SOFT Already Informing Choices in HR+ Breast Cancer

Lidia Schapira, MD


January 15, 2015

Adjuvant Ovarian Suppression in Premenopausal Breast Cancer

Francis PA, Regan MM, Fleming GF, et al; the SOFT Investigators and the International Breast Cancer Study Group
N Engl J Med. 2014 Dec 11. [Epub ahead of print]

Study Summary

Investigators from the International Breast Cancer Study Group studied the additional value of adding ovarian suppression to tamoxifen endocrine therapy for premenopausal women. They randomly assigned 3066 women with early-stage hormone receptor (HR)-positive breast cancer, who were premenopausal at diagnosis or at completion of adjuvant chemotherapy, to receive 5 years of: (1) endocrine therapy with tamoxifen alone, (2) ovarian suppression plus tamoxifen, or (3) ovarian suppression plus the aromatase inhibitor exemestane (Aromasin®).
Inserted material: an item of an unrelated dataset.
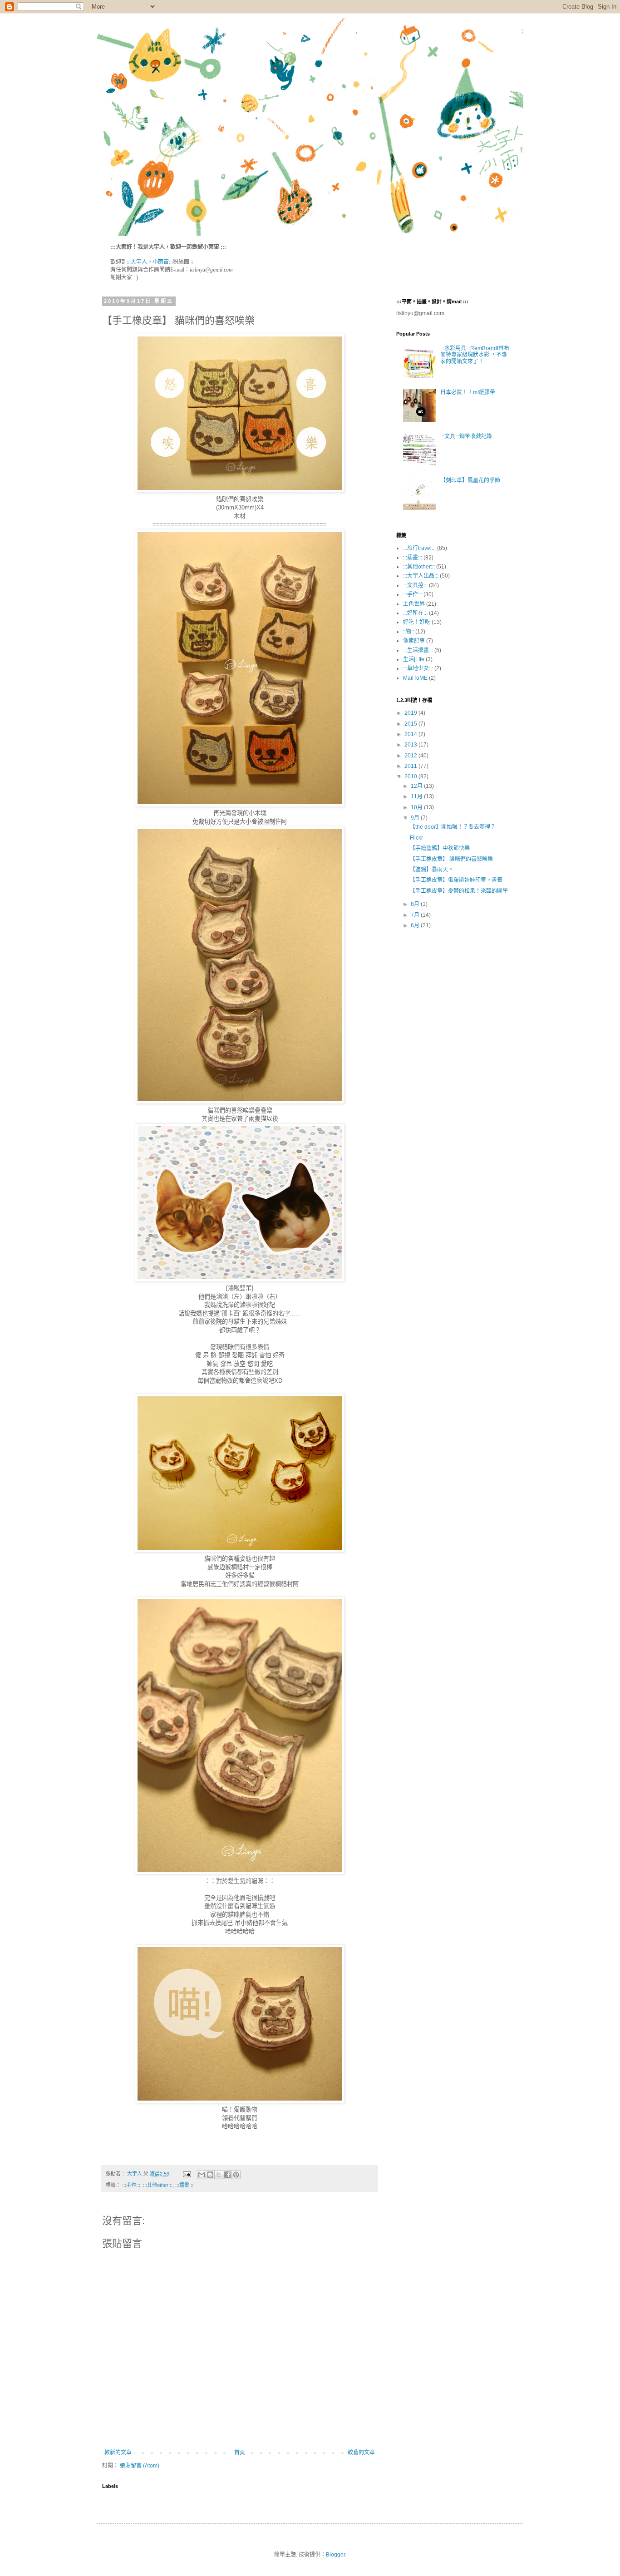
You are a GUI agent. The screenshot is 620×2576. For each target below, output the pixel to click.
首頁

After a median follow-up of 67 months, the estimated disease-free survival at 5 years was 87% in the tamoxifen plus ovarian suppression group and 85% in the tamoxifen group, a difference that was not considered significant. For women who were at sufficient risk for recurrence to warrant chemotherapy and who regained menses, the addition of ovarian suppression improved disease outcomes, especially for those treated with exemestane.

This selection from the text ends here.